HIV relies heavily on remodeling host regulatory networks for its replication. One major target of this remodeling process is the cellular ubiquitin machinery, which modifies proteins by ubiquitin moieties to target them for degradation and to modulate their activities. HIV exploits the ubiquitination system as a means to interfere with crucial immune regulatory mechanisms in antiviral pathways and to facilitate its own propagation. Therefore, targeting the interactions between HIV proteins and the human ubiquitin machinery might be a promising direction for therapeutic intervention of HIV infection. Several viral proteins have been shown to interact with ubiquitin ligases to regulate the activity of both viral and host proteins. However, this interface remains, to a large extent uncharacterized in terms of the exact molecular composition of HIV-human ubiquitin ligase complexes, their substrates and the extended protein interaction network. Here, I propose a strategy combining quantitative mass spectrometry (MS) and computational network analysis approaches to characterize protein-protein interactions (PPIs) and ubiquitination events between HIV-1 proteins and the host ubiquitin ligases in the context of HIV-1 infection.

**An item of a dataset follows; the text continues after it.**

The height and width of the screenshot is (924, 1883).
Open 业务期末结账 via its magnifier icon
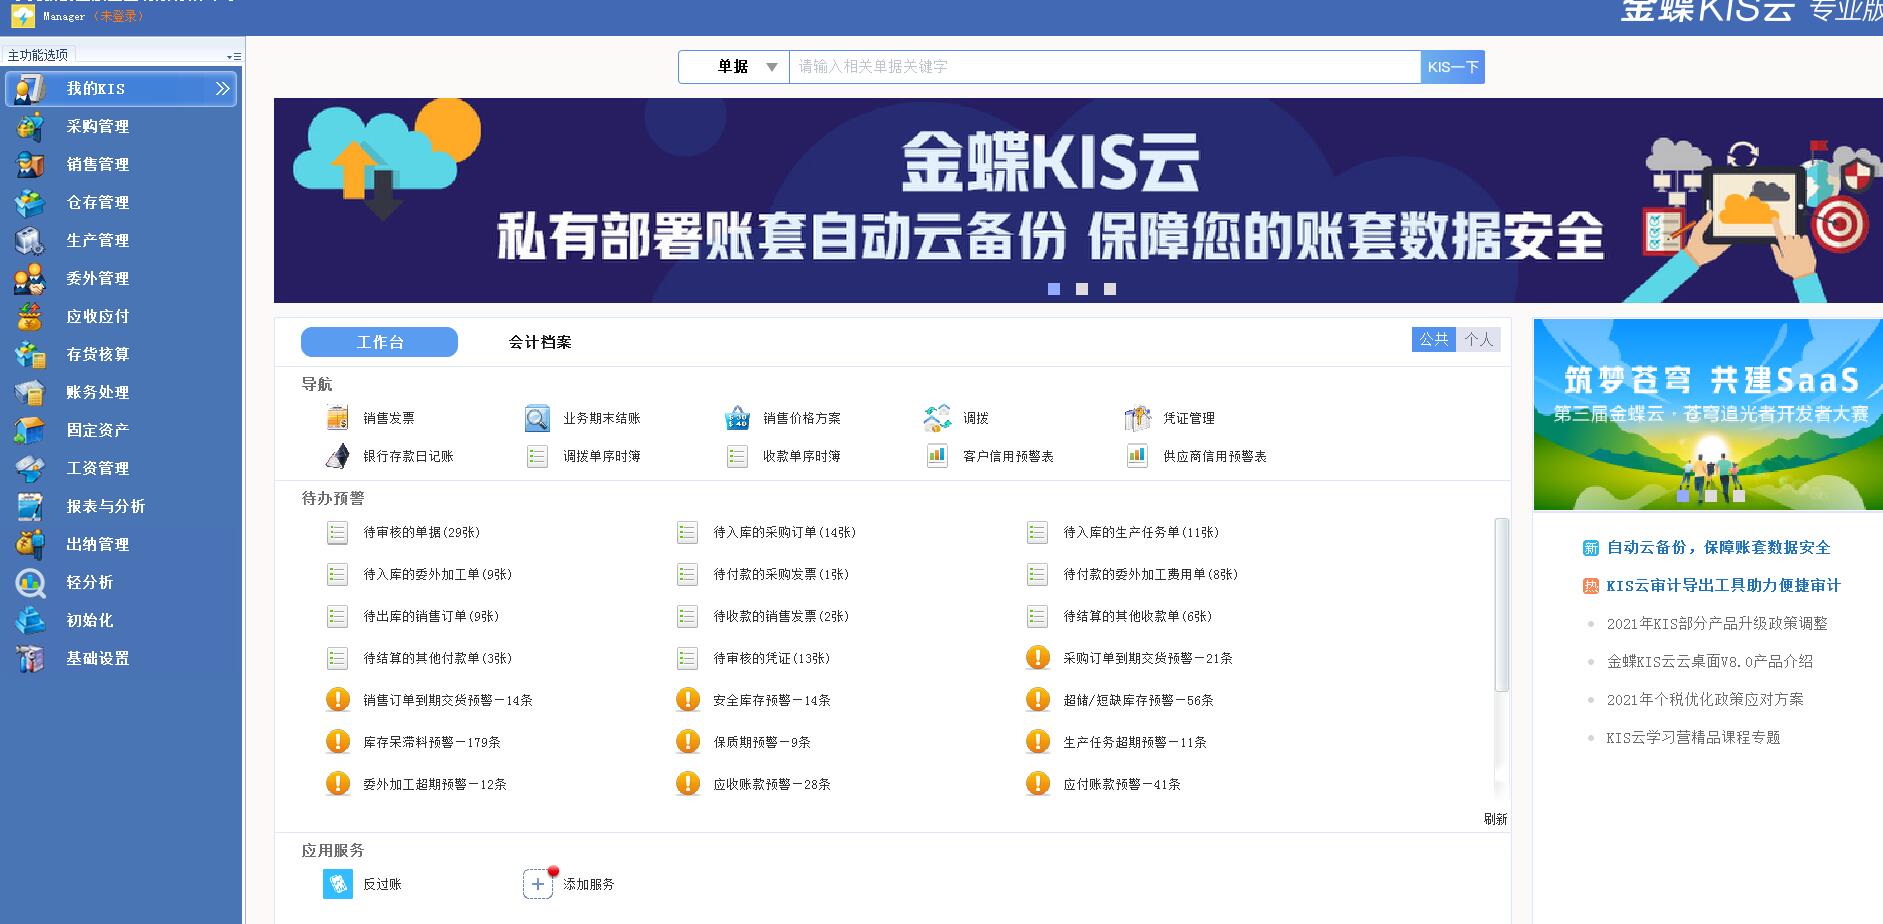[537, 418]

Ubiquitin ligase-substrate relationships revealed by this strategy will be validated using a ligase trapping approach and their influence on the virus infection will be characterized by RNAi. I expect that this project will reveal new ubiquitin ligase-substrate relationships relevant for HIV-1 infection, identify specific targets for therapeutic interventions, and provide new insights into the role of the human ubiquitin machinery in immune response.